- Exercise
Restrict the output to the lines below starting at the one that contains "Indirizzo e-mail (59, 2040)" and ending at the one that contains "[Vedi tutti i prodotti della marca Lazer]", and restate them word for word, both ends included.

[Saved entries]
━━━━━━━━━━━━━━━━━━━━

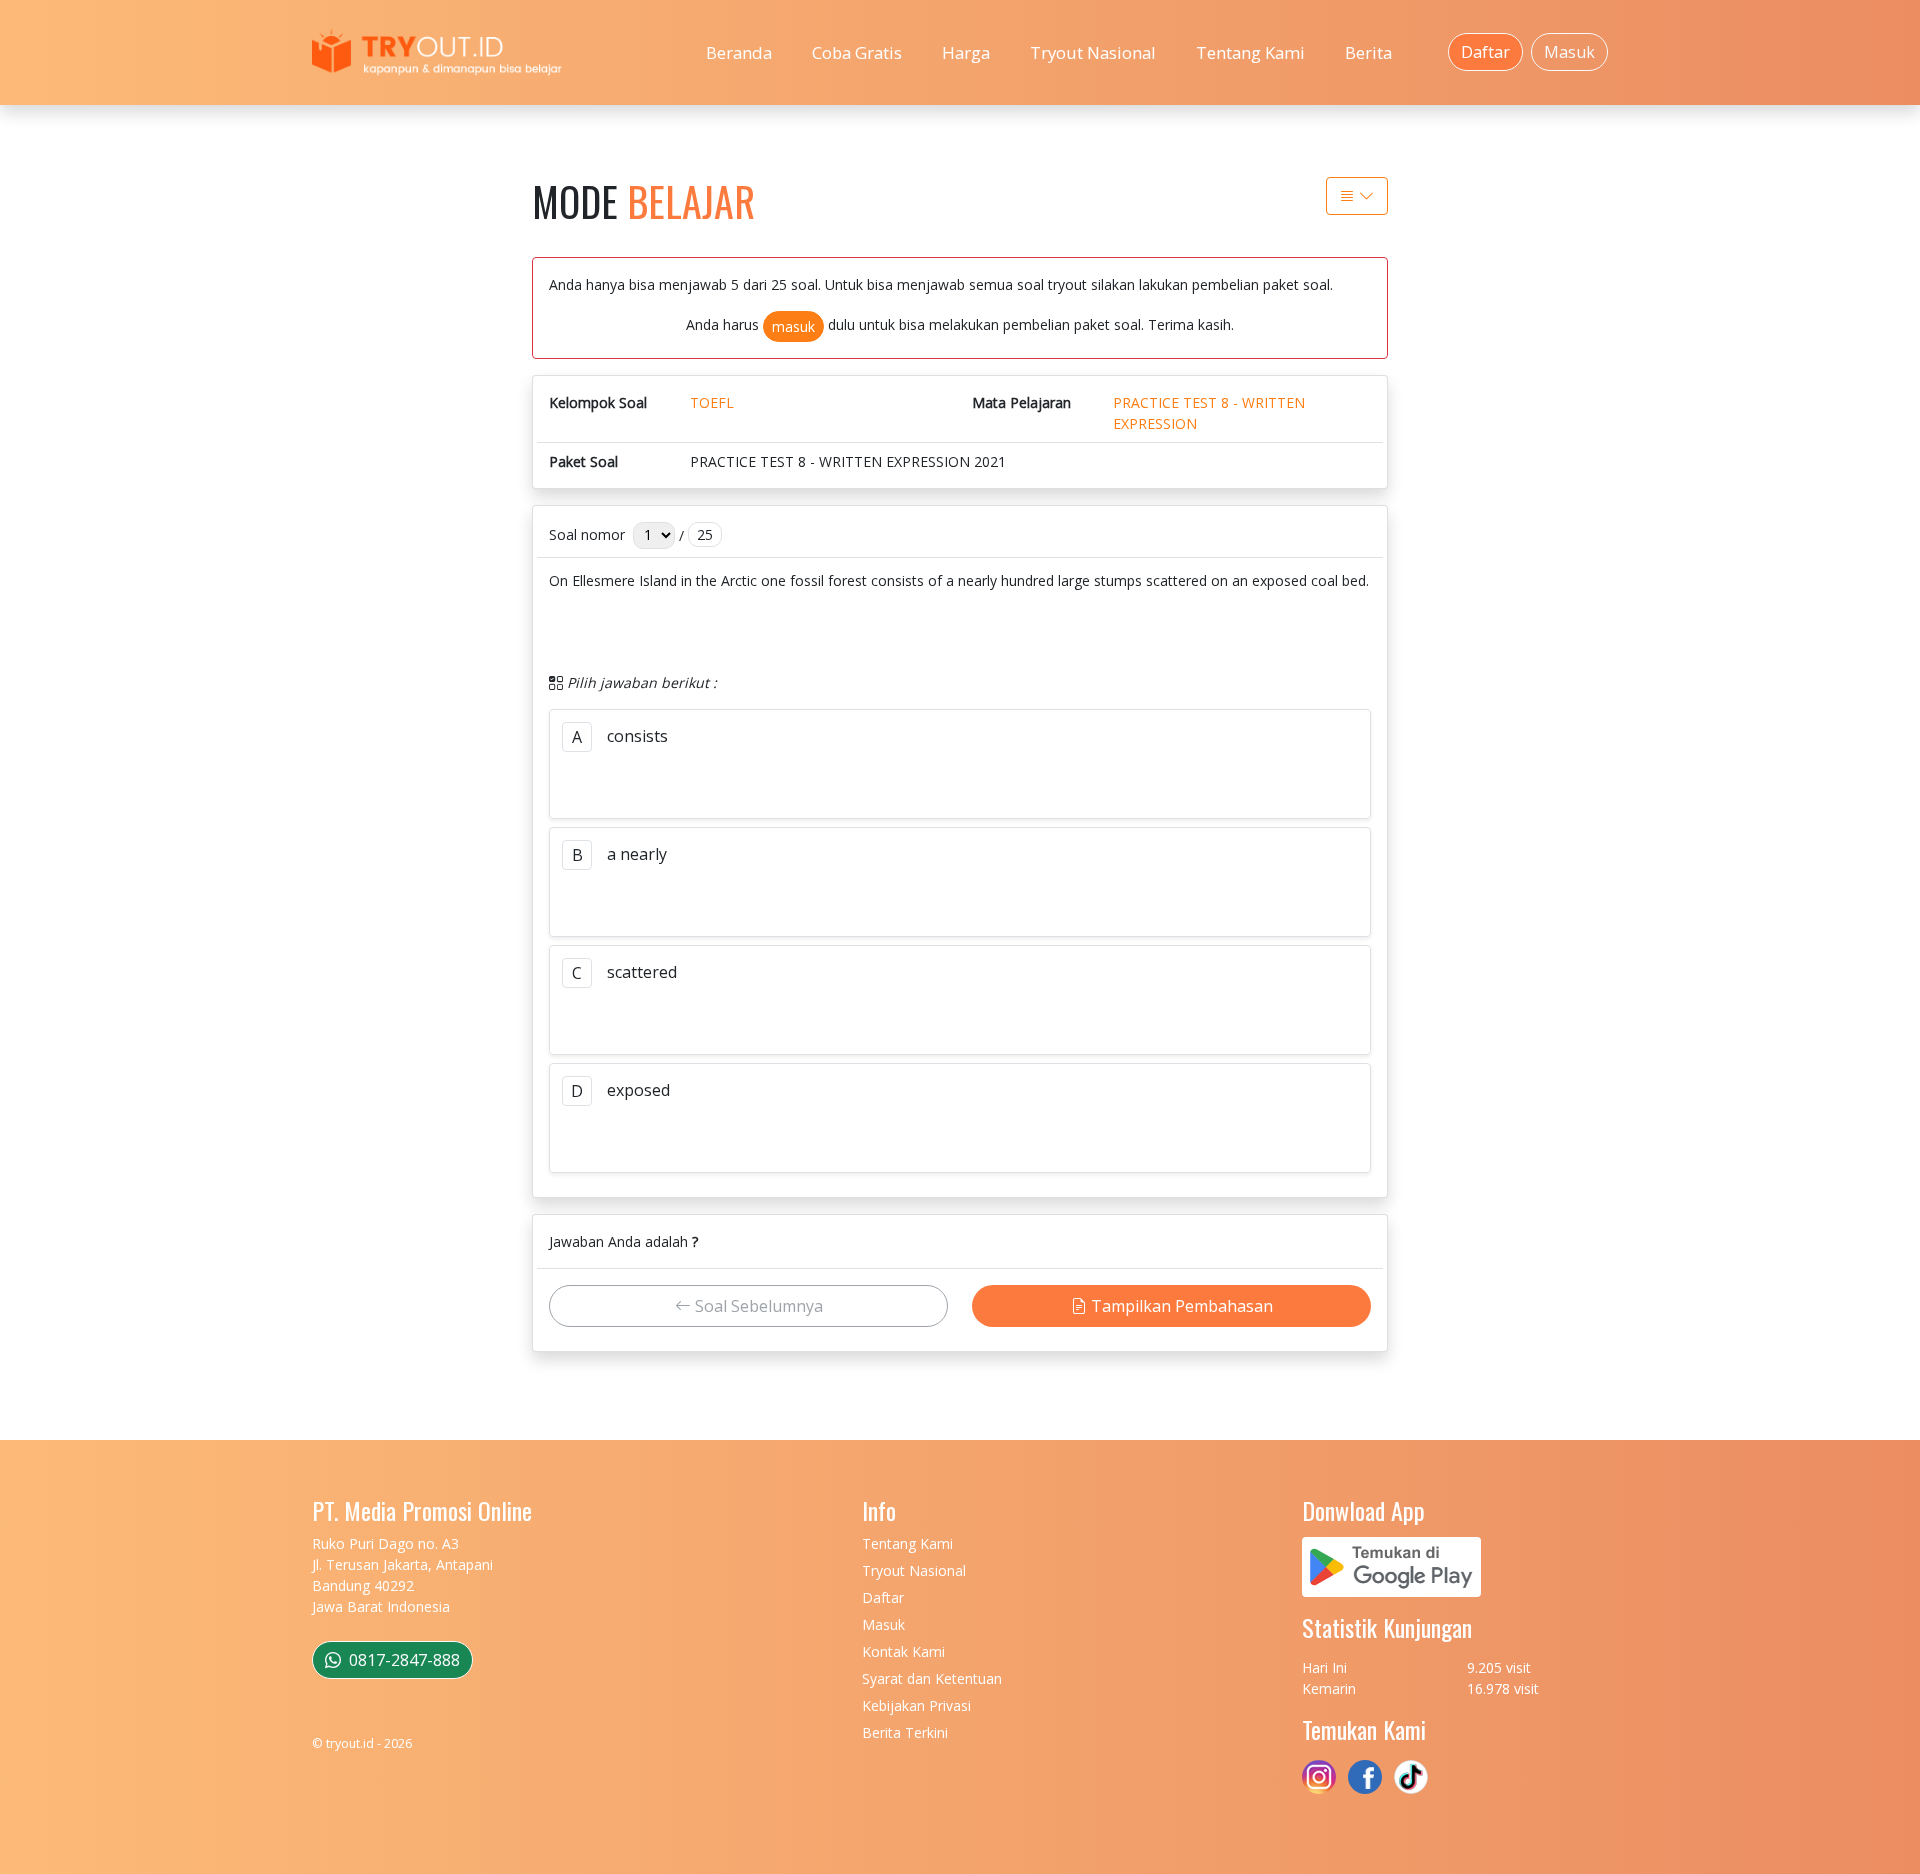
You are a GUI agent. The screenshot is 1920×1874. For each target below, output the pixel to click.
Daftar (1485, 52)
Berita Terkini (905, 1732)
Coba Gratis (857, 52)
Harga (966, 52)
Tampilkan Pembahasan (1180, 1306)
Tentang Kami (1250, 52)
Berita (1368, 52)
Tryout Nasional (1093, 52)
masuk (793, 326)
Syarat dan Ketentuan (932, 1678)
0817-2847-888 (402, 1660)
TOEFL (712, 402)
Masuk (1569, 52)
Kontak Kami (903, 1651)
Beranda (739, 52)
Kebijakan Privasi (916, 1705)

━━━━━━━━━━━━━━━━━━━━

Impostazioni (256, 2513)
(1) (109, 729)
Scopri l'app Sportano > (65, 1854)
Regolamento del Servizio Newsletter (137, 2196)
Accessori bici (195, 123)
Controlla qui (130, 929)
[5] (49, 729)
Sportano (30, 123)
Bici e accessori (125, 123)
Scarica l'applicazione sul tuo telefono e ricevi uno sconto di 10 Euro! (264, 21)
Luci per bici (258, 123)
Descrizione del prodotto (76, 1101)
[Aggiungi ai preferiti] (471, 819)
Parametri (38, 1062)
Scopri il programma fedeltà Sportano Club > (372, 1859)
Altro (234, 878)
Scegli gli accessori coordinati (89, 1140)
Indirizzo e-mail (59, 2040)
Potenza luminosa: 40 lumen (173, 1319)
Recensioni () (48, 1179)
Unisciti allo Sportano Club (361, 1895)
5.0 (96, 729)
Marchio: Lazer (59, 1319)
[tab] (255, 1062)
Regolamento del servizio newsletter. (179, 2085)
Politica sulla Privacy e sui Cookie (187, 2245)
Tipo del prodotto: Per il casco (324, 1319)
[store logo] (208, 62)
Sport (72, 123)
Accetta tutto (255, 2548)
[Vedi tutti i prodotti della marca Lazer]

━━━━━━━━━━━━━━━━━━━━

- Exercise response
Indirizzo e-mail (59, 2040)
Potenza luminosa: 40 lumen (173, 1319)
Recensioni () (48, 1179)
Unisciti allo Sportano Club (361, 1895)
5.0 (96, 729)
Marchio: Lazer (59, 1319)
[tab] (255, 1062)
Regolamento del servizio newsletter. (179, 2085)
Politica sulla Privacy e sui Cookie (187, 2245)
Tipo del prodotto: Per il casco (324, 1319)
[store logo] (208, 62)
Sport (72, 123)
Accetta tutto (255, 2548)
[Vedi tutti i prodotti della marca Lazer]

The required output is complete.